坐骨神経痛の原因「恥骨結合炎」

坐骨神経痛の原因「恥骨結合炎」

恥骨は、骨盤を構成している骨の一部で左右にあり、クッションの役割をしている軟骨円板により結合しています。

恥骨結合炎とは、軟骨円板に運動や出産によってかかるストレスが原因で起こる炎症で、坐骨神経痛の原因にもなっています。

スポーツ選手はランニングやキック動作などを繰り返すことで、恥骨結合の軟骨円板に捻れが生じ炎症が生じてきます。

また、スポーツ選手以外にもいえる事ですが、恥骨は、骨盤を構成している骨の一部であるため、姿勢が崩れていると、恥骨に付着している筋肉(大内転筋、腹直筋、薄筋など)が無理に引っ張られるために痛みがでてきます

妊婦さんの場合、妊娠中は胎児の圧迫や骨盤の緩みなどが原因で、恥骨に痛みが起きやすくなります。臨月は胎児が下がってくるので、特に痛みを感じる事が多くなります。

また、出産時に結合が開いた恥骨が、産後も開いたまま(恥骨結合離開 )になっていたり、左右の恥骨が別々の方向に歪んでしまうなどした場合に、恥骨に痛みがでてしまう事があります。

恥骨結合炎が生じると、慢性化して治りにくくなる事もよくあり、この事が坐骨神経痛の原因ともなっているのです。

恥骨部分に痛みが出てきたら、まずは安静にして冷やし下さい。
妊娠中の方は医師に申告しておかなければなりませんが、痛みがきつい場合には、医師の判断で消炎・鎮痛剤の投与や、妊婦以外の方にはステロイドホルモンの注射という処置が行われます。

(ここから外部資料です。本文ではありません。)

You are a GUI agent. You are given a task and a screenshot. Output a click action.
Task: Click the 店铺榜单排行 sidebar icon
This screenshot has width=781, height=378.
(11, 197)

痛みが治まってきたら、痛みがでない範囲でストレッチを入念に行い、恥骨に関係している筋肉の凝りをほぐし、かかる負担の軽減を図ります。

カイロプラクティックなどでは、骨盤自体の歪みやねじれなどを改善させ結合部での負担を軽減させていく施術も行われます。

また骨盤などの関節のハイパーモビリティ(動き過ぎ)を防ぐために骨盤ベルト等で固定する場合もあります。